## Brief
The output should match, line for line, the records from the line containing "Open LibreOffice Draw from the submenu" through the line containing "Given: Click Get", with every picture left out.

## Records provided
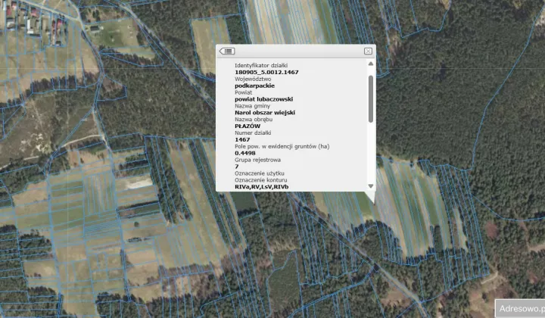Click the 'powiat lubaczowski' value
Image resolution: width=545 pixels, height=318 pixels.
pyautogui.click(x=264, y=99)
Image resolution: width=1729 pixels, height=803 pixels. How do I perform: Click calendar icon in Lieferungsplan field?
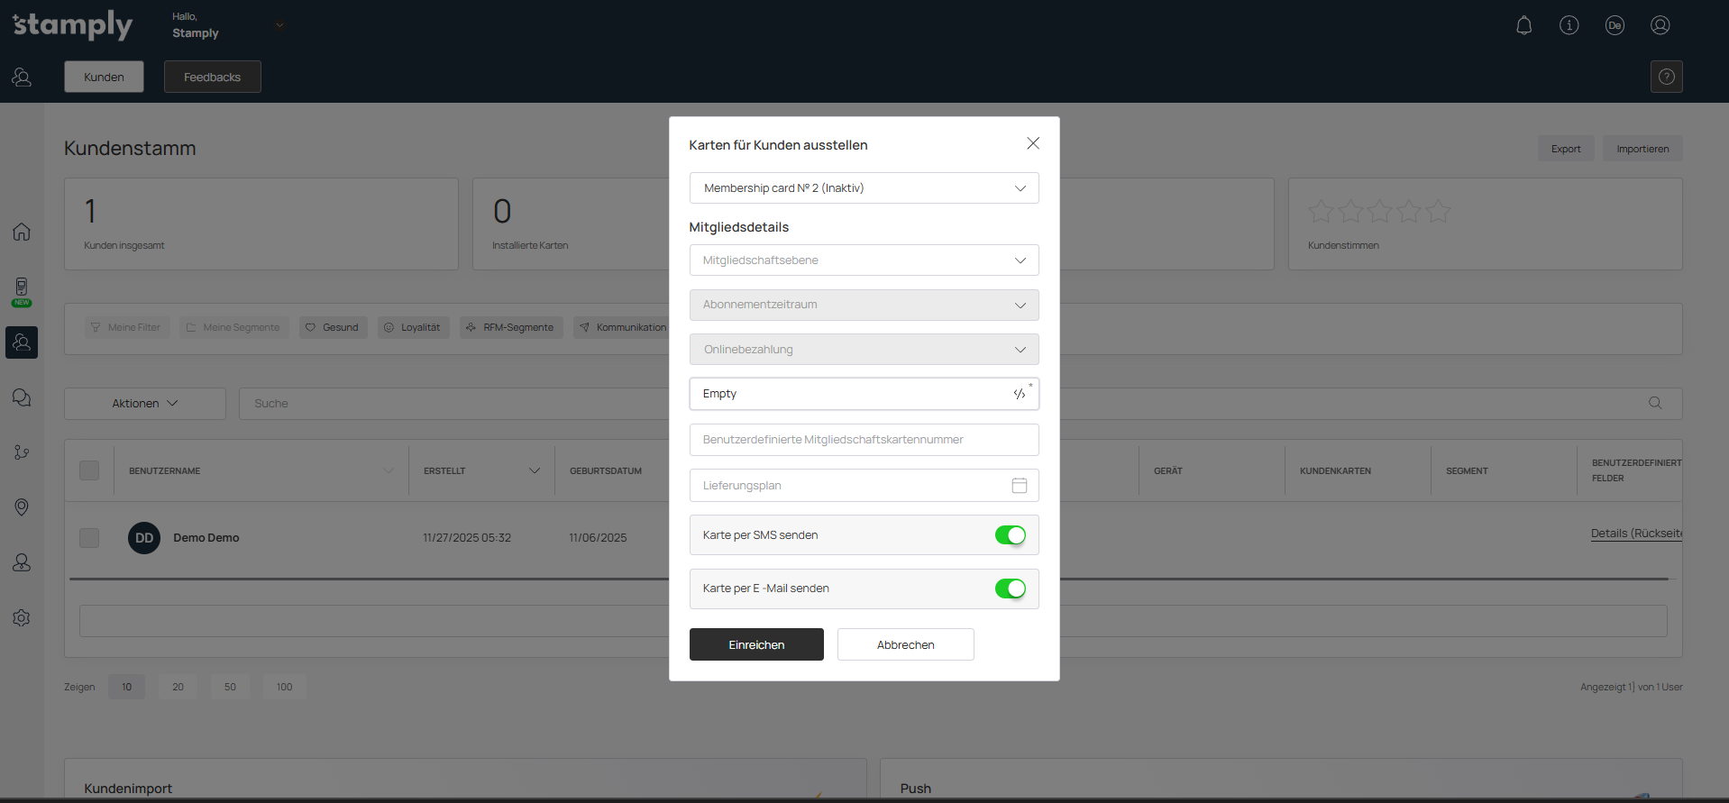(1019, 486)
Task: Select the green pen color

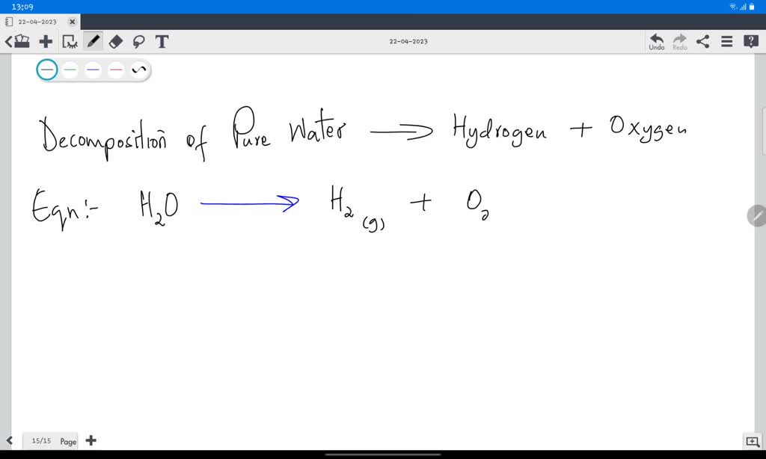Action: pyautogui.click(x=70, y=69)
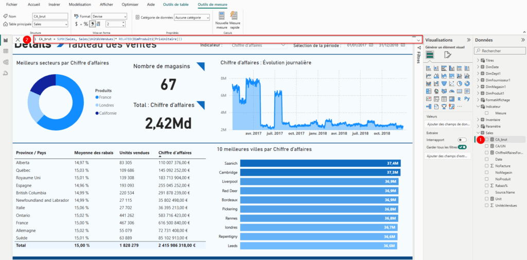This screenshot has height=260, width=527.
Task: Open the table view in left sidebar
Action: coord(6,51)
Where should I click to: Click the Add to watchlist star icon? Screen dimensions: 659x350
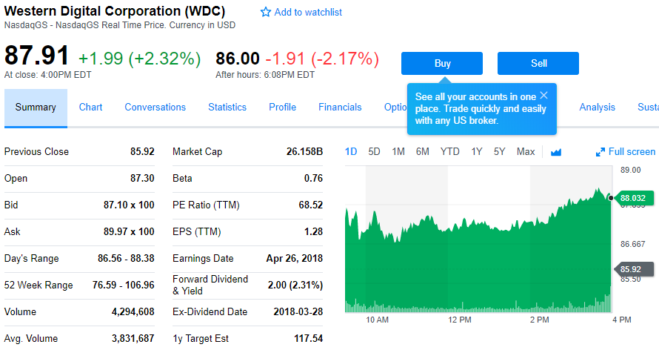click(266, 13)
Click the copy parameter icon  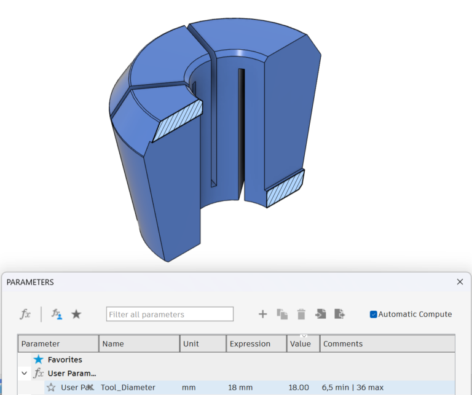(282, 314)
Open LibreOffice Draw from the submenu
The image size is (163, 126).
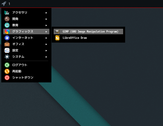(x=88, y=38)
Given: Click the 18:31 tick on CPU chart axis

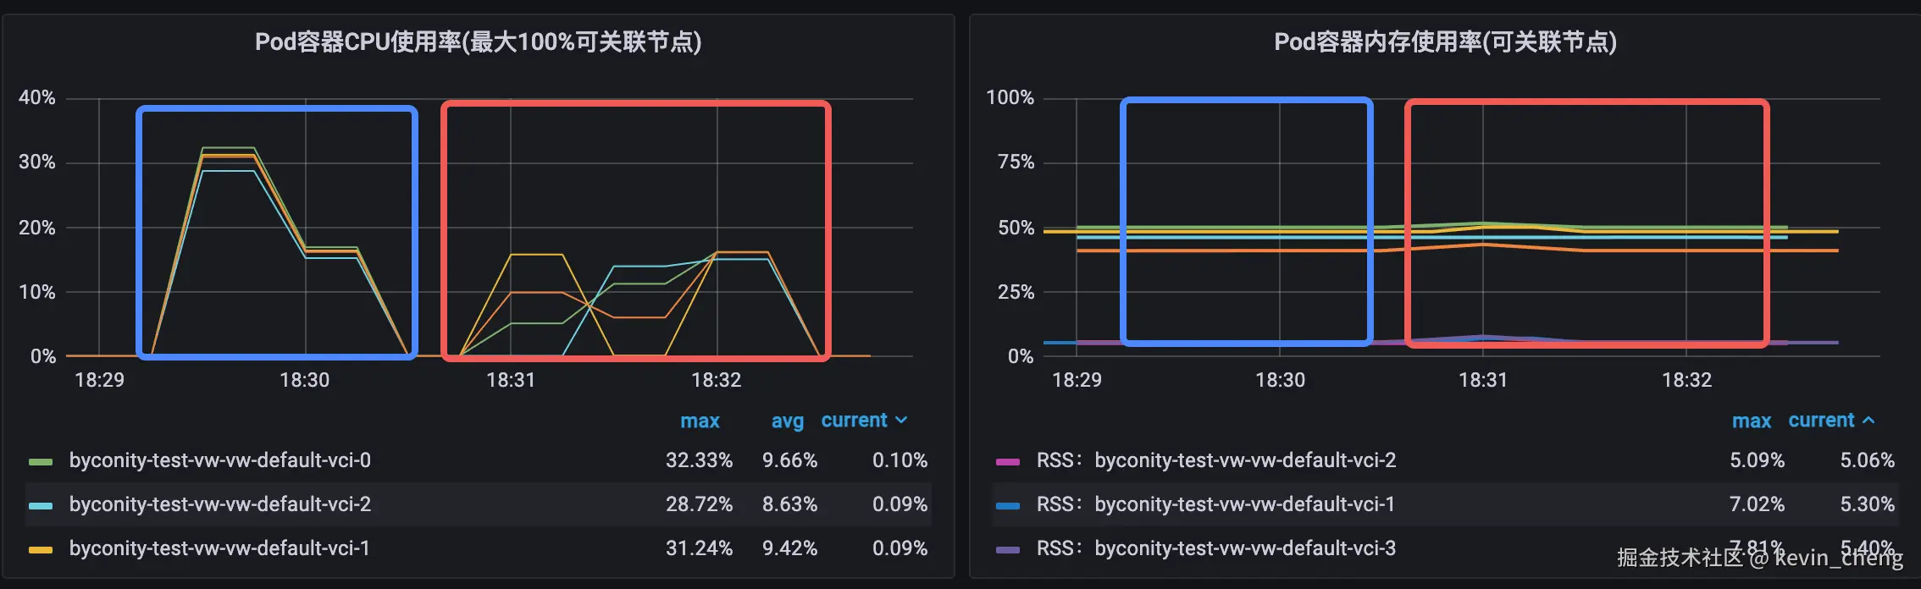Looking at the screenshot, I should pos(511,380).
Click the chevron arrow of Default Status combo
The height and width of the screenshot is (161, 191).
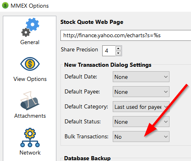[x=166, y=122]
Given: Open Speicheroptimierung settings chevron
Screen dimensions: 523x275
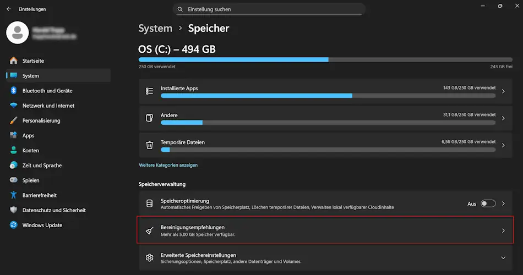Looking at the screenshot, I should [503, 204].
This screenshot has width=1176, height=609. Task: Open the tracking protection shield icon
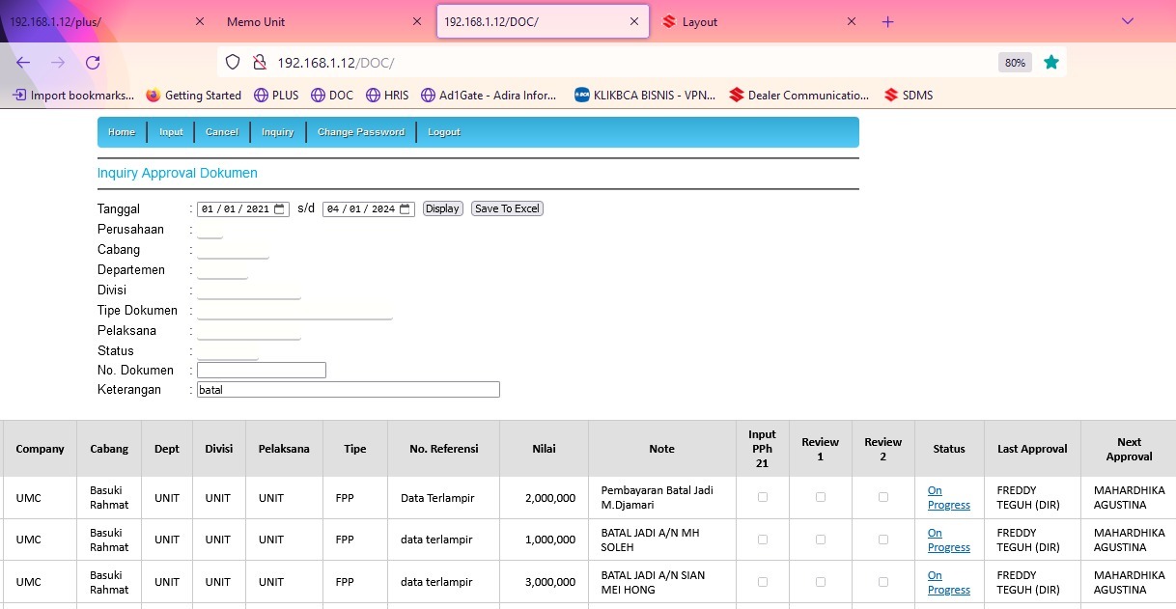232,63
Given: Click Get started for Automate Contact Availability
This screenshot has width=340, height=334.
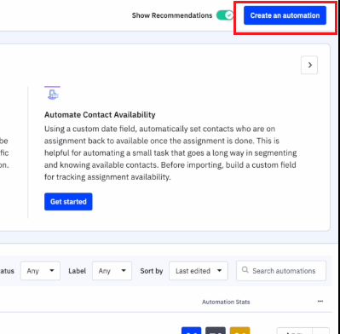Looking at the screenshot, I should point(68,202).
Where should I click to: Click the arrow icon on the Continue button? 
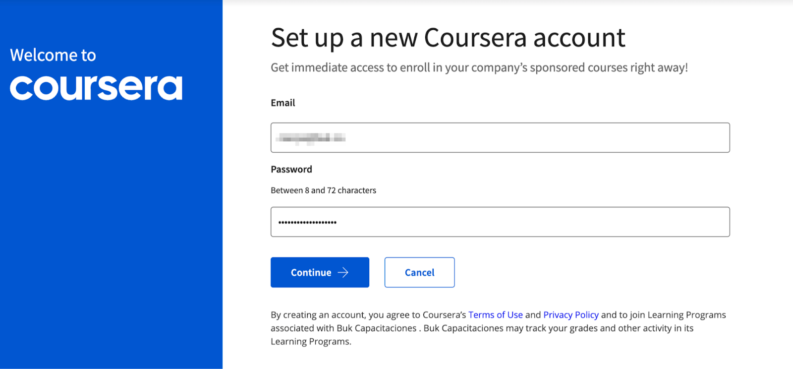coord(343,272)
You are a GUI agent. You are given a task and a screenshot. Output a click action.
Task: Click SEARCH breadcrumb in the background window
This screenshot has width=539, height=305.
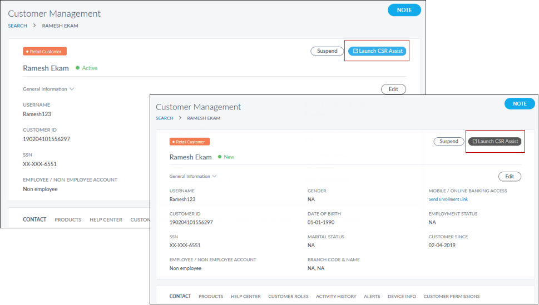pyautogui.click(x=17, y=26)
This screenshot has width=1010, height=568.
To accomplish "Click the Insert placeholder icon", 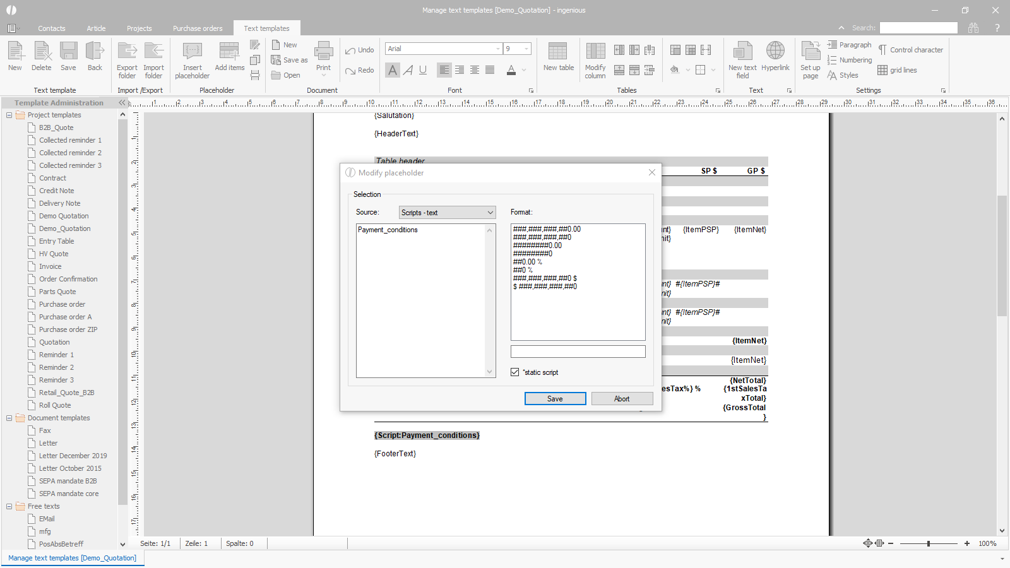I will click(x=192, y=60).
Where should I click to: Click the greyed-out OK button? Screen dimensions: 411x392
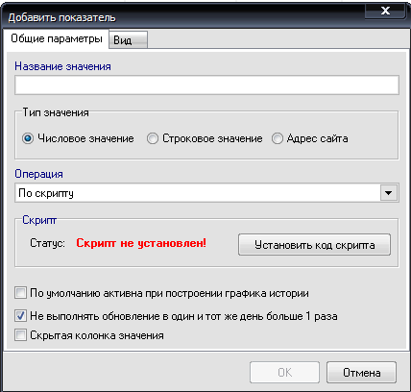[x=284, y=373]
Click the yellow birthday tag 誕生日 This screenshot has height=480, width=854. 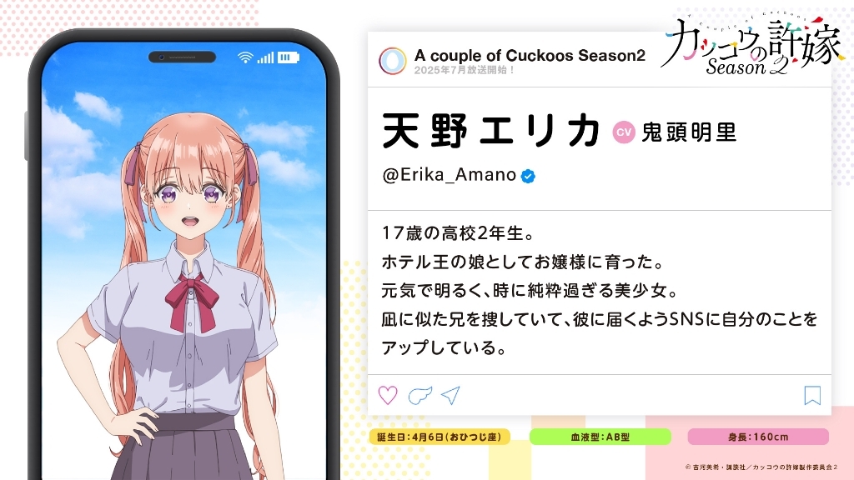point(440,437)
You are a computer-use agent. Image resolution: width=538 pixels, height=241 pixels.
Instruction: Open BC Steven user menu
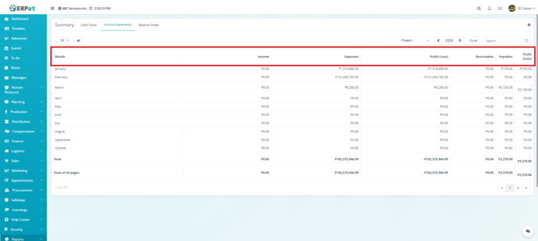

## Reply
Open LibreOffice Draw from the submenu
The image size is (163, 126).
(x=88, y=38)
Given: Click the 18:31 tick on CPU chart axis

Looking at the screenshot, I should pos(511,380).
Click the chevron arrow of Default Status combo
The height and width of the screenshot is (161, 191).
[x=166, y=122]
Given: Open Speicheroptimierung settings chevron
Screen dimensions: 523x275
Looking at the screenshot, I should [503, 204].
This screenshot has width=1176, height=609. Task: Open the tracking protection shield icon
232,63
Given: Click Get started for Automate Contact Availability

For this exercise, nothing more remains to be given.